The biggest loser in this shakeup was the Sunshine State, as Florida lost the chairs of the Transportation and Infrastructure Committee (Rep. John Mica) and Ros-Lehtinen on Foreign Affairs; Rep. Jeff Miller is the only major chair left from Florida, as he still heads the Veterans Affairs panel.
The big winner was the state of Texas, which ended up adding two gavels, but in a roundabout fashion.

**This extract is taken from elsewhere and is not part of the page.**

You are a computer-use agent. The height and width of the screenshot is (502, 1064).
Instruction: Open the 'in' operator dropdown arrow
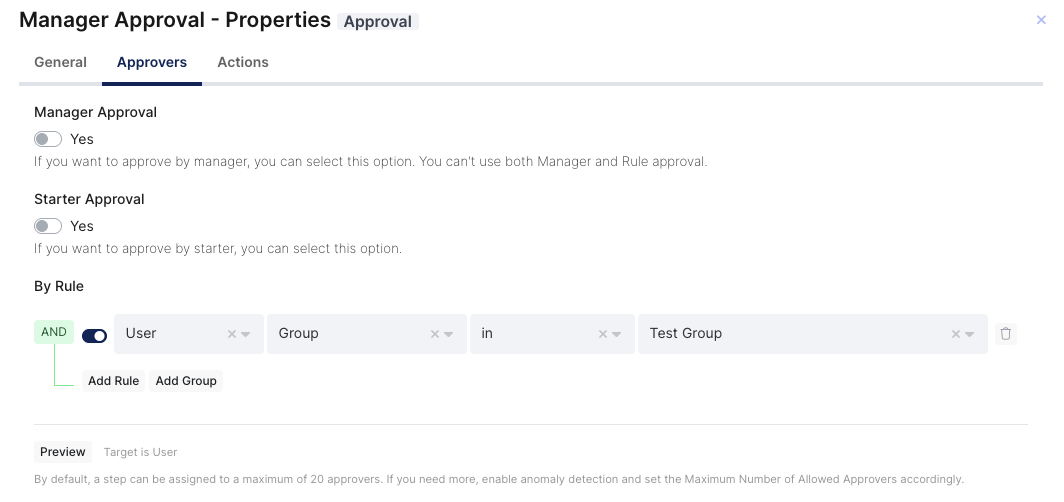click(x=617, y=335)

Rep. Lamar Smith switches from chair of the Judiciary Committee to the Science panel, taking over for Rep. Ralph Hall of Texas; Lone Star State Rep. Mike McCaul will be the new head of Homeland Security and Rep. Jeb Hensarling takes over the Financial Services Committee.
Also, Rep. Pete Sessions of Texas will be the chairman of the powerful House Rules Committee, giving Texas four powerful committee slots as that delegation adds four seats in the new Congress after redistricting.

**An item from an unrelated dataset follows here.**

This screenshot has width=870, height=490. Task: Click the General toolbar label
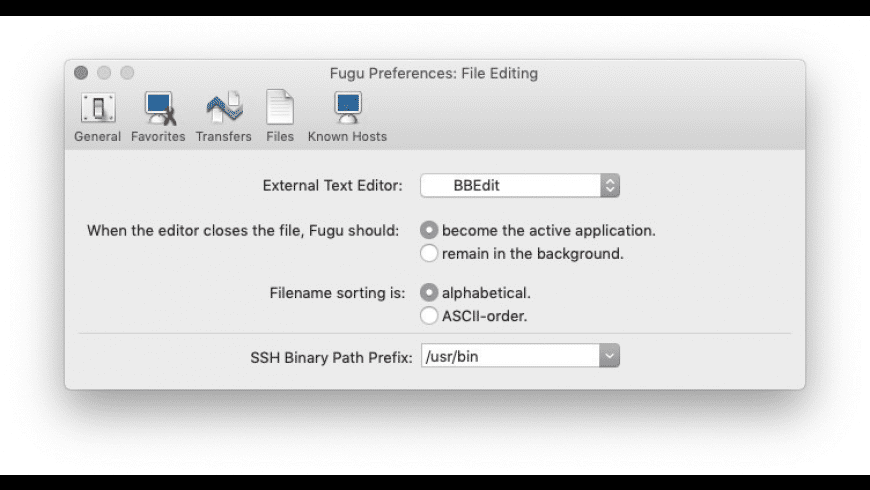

California will still have two gavels, as Rep. Darrell Issa stays on as head of the Oversight panel; while Rep. David Dreier leaves as Rules chairman, Rep. Ed Royce of the Golden State will be the new chair of the Foreign Affairs Committee.

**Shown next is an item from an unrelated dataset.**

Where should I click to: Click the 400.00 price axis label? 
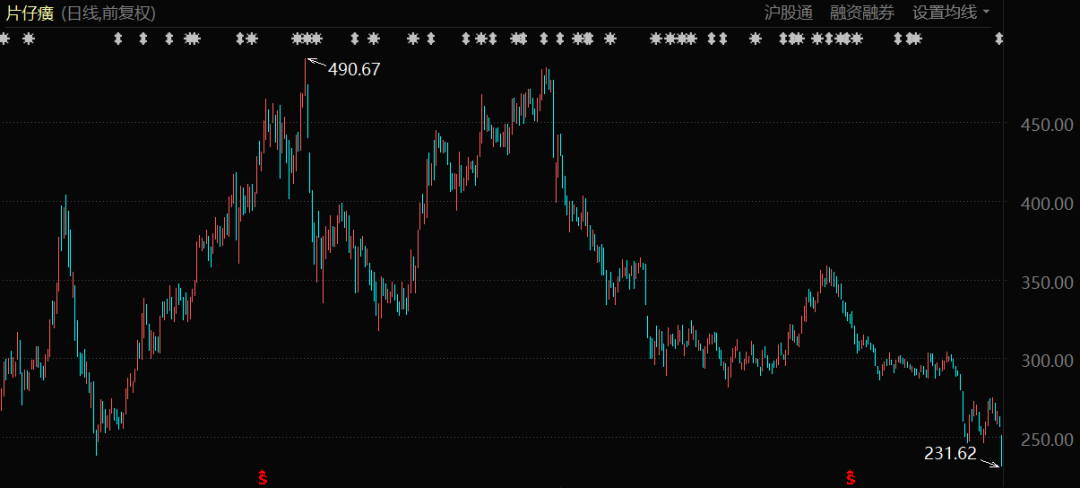tap(1041, 203)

Maybe the most interesting name on the list is the new Transportation panel chairman, Rep. Bill Shuster of Pennsylvania; his father, Rep. Bud Shuster also chaired the same committee, but was the target of an ethics probe, and ultimately resigned after being elected to a 14th term in office.
Maybe the most infamous moment for Shuster the Father came when a "60 Minutes" crew filmed him hiding under a blanket in the back seat of a car driven by his former Chief of Staff.
We'll see if Shuster the Son is remembered differently after his time at the helm of the Transportation panel.